There are still two, rebuilt in modern times, one in front of the old Porte de Fumouze, at the "end of the town", the other in the ditch that runs along the western rampart.
Conques also has the privilege of keeping its fountains, dating from the Romanesque period, all designed on the same model. The spring water, captured by a stone channel, flows into an underground reservoir built and covered with a barrel vault; access is from the street through a semicircular opening.
A medieval eagle's nest set on its rocky peak in the Tarn, Cordes-sur-Ciel seems close to the celestial domains. What a poetic name, and at the same time so apt, we say to ourselves when we see the city perched at the top of its promontory!
Elected "Favorite Village of the French 2014", this magnificent Albigensian bastide was part of the association "of the Most Beautiful Villages of France", but is no longer labeled to date, it is a stage of the pilgrimage of Saint-Jacques- of Compostela.
The village is located at the crossroads of the AOC Gaillac vineyard and the immense Grésigne forest. Cordes-sur-Ciel fascinates all those who discover it because it is first and foremost a vision: that of a city rising to attack the sky.
Because Cordes-sur-Ciel is then a fabulous history book and an art album where the memory of men has remained alive, embedded in the stones since its creation in 1222 by the Count of Toulouse. To walk the streets, to cross the thresholds, is to travel through the centuries!
Cordes-sur-Ciel has therefore kept a large number of medieval monuments, which is why it is also called the "city of a hundred warheads".
In the middle of the moors and woods, Rochefort-en-Terre, erected on a rocky outcrop, is one of the most beautiful villages in France. Everywhere, geraniums and ivy highlight the stone with their colorful flowers. Here, every detail is taken care of. Cobbled streets, stylized signs, the town seems like a little gem nestled in the heart of Morbihan. Look up at the corbelled houses of the charming Place du Puits and Rue Saint-Michel and enjoy the place. In summer, the old town is completely pedestrianized.

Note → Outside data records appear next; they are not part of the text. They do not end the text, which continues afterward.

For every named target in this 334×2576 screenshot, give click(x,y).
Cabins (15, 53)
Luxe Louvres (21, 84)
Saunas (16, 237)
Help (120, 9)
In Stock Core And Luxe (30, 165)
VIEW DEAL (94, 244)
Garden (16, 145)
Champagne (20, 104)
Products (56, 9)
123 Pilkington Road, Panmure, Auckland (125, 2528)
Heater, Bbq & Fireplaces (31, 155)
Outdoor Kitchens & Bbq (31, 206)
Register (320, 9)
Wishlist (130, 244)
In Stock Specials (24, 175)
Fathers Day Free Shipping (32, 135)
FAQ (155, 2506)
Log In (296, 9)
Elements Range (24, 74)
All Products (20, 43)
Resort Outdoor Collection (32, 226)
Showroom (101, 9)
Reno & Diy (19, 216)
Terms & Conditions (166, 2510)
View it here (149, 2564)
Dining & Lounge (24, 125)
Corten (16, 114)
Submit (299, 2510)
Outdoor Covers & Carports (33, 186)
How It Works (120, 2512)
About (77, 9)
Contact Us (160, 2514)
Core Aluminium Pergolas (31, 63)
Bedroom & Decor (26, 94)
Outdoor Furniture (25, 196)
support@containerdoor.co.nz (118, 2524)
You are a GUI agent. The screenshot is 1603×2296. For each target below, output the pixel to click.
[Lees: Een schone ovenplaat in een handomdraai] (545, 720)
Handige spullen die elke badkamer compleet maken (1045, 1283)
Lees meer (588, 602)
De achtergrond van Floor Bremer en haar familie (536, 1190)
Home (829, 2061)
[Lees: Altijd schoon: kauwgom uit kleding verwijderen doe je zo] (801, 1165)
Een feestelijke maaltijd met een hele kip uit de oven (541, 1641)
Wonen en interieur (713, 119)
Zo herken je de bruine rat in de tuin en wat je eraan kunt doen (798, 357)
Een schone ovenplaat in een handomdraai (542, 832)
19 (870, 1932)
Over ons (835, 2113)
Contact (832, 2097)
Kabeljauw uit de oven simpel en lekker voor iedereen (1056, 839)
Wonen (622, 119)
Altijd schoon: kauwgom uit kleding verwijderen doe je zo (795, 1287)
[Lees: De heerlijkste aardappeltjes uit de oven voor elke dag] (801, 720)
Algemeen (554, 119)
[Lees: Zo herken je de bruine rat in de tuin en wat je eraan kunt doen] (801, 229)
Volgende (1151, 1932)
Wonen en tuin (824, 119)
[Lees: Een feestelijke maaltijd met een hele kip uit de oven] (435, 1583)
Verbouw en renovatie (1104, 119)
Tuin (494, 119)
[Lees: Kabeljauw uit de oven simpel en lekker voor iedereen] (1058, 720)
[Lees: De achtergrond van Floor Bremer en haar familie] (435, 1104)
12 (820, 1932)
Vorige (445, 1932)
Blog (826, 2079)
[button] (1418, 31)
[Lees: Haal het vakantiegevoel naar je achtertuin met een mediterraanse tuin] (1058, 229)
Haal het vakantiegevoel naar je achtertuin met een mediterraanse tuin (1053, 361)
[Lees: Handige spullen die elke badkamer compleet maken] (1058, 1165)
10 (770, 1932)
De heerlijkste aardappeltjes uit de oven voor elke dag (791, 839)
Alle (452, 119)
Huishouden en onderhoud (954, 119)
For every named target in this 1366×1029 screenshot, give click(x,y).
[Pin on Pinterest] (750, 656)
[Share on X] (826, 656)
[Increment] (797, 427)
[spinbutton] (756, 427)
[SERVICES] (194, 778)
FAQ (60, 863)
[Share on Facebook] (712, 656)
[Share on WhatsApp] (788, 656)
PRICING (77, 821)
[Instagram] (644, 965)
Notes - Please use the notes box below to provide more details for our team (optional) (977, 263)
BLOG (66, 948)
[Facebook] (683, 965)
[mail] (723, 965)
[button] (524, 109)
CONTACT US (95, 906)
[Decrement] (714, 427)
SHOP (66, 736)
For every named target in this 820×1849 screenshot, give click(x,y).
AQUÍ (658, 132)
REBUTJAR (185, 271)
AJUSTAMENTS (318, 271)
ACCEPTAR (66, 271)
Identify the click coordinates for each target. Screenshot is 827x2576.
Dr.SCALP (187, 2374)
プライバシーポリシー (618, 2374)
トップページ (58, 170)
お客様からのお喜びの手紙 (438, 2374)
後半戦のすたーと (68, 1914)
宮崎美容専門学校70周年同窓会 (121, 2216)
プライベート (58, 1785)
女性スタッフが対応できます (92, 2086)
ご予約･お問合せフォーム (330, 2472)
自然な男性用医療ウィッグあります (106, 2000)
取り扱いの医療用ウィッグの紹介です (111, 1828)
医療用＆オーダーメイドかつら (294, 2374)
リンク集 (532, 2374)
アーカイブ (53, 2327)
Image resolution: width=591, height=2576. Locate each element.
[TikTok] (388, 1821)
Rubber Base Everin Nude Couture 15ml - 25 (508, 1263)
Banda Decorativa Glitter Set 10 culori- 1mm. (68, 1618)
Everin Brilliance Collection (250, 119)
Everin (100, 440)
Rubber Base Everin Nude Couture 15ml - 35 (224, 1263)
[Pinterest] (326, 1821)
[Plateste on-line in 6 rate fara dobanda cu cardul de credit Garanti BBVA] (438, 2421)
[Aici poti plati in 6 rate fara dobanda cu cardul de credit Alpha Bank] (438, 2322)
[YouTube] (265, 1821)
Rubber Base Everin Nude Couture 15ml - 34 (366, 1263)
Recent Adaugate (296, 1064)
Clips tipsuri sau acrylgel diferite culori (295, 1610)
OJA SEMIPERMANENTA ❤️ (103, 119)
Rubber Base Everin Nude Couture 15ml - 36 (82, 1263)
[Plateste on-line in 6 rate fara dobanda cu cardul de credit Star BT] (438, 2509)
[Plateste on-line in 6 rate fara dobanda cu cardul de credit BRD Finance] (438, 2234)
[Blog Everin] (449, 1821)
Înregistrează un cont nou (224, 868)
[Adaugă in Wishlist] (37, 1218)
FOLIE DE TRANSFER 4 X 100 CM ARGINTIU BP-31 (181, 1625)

Built in the 12th century, the castle of Rochefort-en-Terre suffered three destructions and only a ruin remains. But at the start of the 20th century, the American painter Alfred Klots used the outbuildings to transform them into a mansion and soon made the village a meeting place for artists.
Collonges-la-Rouge impresses with its richness and architectural harmony. Along its streets, no house, no wall dares display a color different from the red sandstone extracted from a quarry near the village. Taking its name from the Latin colonia, Collonges depends from 785 on the abbey of Charroux, in Poitou, before integrating in 844 the Vicomté de Turenne. The small village that developed then took advantage of the advantages of the Viscount, which was not attached to the crown. Its privileges, and in particular that of exercising justice, earned it a rapid enrichment which resulted in the construction of castles and mansions, especially in the 16th century. Despite a white limestone soil, Collonges has a red sandstone quarry which adds a very special flavor to its monuments. However, when it was attached to the crown of France in 1738, the end of its privileges announced its decline. Deserted and somewhat forgotten, Collonges sees its inhabitants mobilize for its preservation at the beginning of the 20th century. Since then, it has obtained the classification of its church and was at the origin of the label "most beautiful village in France" in 1982.
The seafront of Veules les Roses, its changing blue waters, its large beach of fine sand at low tide, would almost make us forget, for a moment, that Veules is also characterized by its river, the smallest in France! Listen to the water flowing in the wheels of the mills, walk on the paths that border the Veules, and discover the watercress at the sources. Along the river, the outskirts of the city are indeed dedicated to the cultivation of watercress.
Nestled since the 4th century in the hollow of a valley leading to the sea, Veules-les-Roses is one of the oldest villages in the Pays de Caux. A popular holiday resort in the 19th century, especially by artists such as Victor Hugo, its seaside and its timeless charming streets continue to attract lovers of beautiful things.
Nestled since the 4th century in the hollow of a valley leading to the sea, Veules-les-Roses is one of the oldest villages in the Pays de Caux. A popular holiday resort in the 19th century, especially by artists such as Victor Hugo, its seaside and its timeless charming streets continue to attract lovers of beautiful things.